● **About this exercise**: From the line below that contains "This screenshot has height=381, width=500." to the line that contains "Given: Open Bitcoin's GitHub social link", repeat every line exactly, both ends included, and nothing else.

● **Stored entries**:
———

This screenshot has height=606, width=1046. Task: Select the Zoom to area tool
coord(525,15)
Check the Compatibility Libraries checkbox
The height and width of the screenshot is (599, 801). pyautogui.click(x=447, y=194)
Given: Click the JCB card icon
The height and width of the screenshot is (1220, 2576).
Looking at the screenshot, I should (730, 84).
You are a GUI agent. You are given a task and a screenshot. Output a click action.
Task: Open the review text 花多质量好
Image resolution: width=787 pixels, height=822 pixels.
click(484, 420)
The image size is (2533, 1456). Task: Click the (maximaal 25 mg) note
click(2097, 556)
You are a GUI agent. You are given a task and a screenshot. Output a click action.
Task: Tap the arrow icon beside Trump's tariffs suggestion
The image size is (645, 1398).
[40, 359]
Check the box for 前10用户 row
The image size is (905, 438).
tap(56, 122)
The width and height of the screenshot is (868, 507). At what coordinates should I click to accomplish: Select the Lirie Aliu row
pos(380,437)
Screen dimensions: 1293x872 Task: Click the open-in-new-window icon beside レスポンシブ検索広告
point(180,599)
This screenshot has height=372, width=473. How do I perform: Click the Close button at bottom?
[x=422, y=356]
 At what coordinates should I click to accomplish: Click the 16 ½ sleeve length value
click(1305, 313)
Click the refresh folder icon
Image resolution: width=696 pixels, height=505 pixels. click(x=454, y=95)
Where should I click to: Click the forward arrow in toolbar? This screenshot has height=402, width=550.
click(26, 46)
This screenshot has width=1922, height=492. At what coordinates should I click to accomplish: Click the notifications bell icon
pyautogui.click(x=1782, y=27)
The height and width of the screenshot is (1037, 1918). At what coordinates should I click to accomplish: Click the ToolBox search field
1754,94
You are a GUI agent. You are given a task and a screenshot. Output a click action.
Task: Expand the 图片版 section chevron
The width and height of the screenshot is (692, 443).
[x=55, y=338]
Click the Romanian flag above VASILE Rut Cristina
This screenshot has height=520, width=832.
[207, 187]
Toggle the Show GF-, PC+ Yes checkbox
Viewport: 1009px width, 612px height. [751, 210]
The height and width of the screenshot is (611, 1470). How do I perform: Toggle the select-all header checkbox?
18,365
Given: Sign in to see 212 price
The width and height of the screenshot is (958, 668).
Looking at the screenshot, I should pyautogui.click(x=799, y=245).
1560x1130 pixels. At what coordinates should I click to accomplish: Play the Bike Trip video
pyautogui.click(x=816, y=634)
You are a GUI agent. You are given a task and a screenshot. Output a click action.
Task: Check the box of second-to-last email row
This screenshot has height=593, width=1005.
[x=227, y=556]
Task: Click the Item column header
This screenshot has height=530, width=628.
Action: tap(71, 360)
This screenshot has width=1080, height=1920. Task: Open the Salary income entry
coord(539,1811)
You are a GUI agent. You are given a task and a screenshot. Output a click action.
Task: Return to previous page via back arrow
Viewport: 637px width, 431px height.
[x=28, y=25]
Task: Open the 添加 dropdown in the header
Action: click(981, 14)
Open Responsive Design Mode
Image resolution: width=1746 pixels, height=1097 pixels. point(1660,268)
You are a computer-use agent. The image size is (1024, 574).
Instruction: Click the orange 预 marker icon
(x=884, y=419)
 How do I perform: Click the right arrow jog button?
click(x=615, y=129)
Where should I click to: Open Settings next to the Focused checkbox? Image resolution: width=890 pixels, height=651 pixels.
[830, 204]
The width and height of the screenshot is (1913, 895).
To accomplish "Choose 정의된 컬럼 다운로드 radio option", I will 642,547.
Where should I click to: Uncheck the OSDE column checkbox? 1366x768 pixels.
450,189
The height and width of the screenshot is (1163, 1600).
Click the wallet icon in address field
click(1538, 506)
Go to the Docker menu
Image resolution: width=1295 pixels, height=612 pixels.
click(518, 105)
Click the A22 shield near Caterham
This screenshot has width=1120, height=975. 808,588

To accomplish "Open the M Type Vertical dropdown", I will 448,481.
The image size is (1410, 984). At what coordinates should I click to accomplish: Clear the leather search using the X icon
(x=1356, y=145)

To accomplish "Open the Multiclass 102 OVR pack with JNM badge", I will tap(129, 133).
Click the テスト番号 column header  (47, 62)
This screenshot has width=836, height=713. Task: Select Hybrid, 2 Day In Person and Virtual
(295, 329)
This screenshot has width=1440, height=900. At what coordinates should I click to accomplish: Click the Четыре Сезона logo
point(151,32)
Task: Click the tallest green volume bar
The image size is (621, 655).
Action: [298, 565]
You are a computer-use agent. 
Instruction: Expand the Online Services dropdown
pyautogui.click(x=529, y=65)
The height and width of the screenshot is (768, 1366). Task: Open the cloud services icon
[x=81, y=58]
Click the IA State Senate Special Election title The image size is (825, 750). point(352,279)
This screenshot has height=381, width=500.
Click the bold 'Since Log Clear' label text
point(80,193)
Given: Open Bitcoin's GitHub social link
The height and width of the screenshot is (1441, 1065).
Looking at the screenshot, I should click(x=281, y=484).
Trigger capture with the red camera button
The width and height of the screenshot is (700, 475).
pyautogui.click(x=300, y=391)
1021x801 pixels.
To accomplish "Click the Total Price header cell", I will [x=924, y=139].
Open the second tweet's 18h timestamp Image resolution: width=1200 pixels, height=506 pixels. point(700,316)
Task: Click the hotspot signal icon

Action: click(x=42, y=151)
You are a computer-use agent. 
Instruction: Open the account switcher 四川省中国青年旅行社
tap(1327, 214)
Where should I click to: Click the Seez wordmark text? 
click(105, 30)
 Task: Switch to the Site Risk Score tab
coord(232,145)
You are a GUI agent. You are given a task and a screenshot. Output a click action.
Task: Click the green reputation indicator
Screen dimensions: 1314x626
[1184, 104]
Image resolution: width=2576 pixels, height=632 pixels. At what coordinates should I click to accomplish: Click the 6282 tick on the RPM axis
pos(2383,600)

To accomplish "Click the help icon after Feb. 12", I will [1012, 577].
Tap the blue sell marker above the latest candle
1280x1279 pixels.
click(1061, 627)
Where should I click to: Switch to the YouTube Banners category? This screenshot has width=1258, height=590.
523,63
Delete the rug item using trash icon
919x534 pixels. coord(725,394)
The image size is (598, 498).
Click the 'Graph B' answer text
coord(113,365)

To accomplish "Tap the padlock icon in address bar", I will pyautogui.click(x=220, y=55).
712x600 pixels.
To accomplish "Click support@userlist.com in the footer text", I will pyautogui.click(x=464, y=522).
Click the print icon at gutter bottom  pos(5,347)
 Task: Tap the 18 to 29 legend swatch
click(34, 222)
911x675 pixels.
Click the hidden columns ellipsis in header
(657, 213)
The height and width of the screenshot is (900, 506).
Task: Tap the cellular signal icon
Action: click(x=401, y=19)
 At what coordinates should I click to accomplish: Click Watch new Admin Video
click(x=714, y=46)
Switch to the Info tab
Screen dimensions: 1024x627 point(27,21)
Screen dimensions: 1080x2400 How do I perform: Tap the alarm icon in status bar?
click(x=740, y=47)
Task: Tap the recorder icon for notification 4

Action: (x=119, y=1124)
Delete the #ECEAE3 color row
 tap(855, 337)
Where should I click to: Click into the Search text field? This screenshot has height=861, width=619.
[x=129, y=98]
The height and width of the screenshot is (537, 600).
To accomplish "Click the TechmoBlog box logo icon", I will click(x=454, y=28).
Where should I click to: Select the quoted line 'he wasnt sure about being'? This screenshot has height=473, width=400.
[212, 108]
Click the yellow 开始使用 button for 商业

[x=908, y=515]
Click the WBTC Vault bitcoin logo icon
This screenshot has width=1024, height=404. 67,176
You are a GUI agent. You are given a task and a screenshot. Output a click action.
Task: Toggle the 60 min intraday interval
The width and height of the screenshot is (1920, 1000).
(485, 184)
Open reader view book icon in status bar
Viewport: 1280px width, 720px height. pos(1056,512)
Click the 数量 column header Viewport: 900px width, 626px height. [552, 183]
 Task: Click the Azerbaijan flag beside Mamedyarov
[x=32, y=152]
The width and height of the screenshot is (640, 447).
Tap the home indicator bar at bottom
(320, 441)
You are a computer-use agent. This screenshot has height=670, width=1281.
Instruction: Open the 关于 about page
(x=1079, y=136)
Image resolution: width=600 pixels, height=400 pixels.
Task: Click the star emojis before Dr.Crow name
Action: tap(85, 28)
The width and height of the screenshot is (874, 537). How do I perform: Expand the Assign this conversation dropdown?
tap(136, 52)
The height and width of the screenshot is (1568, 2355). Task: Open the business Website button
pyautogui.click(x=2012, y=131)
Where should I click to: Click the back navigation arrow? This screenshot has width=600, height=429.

———

● **Written reply**:
This screenshot has height=381, width=500.
Click the bold 'Since Log Clear' label text
point(80,193)
Given: Open Bitcoin's GitHub social link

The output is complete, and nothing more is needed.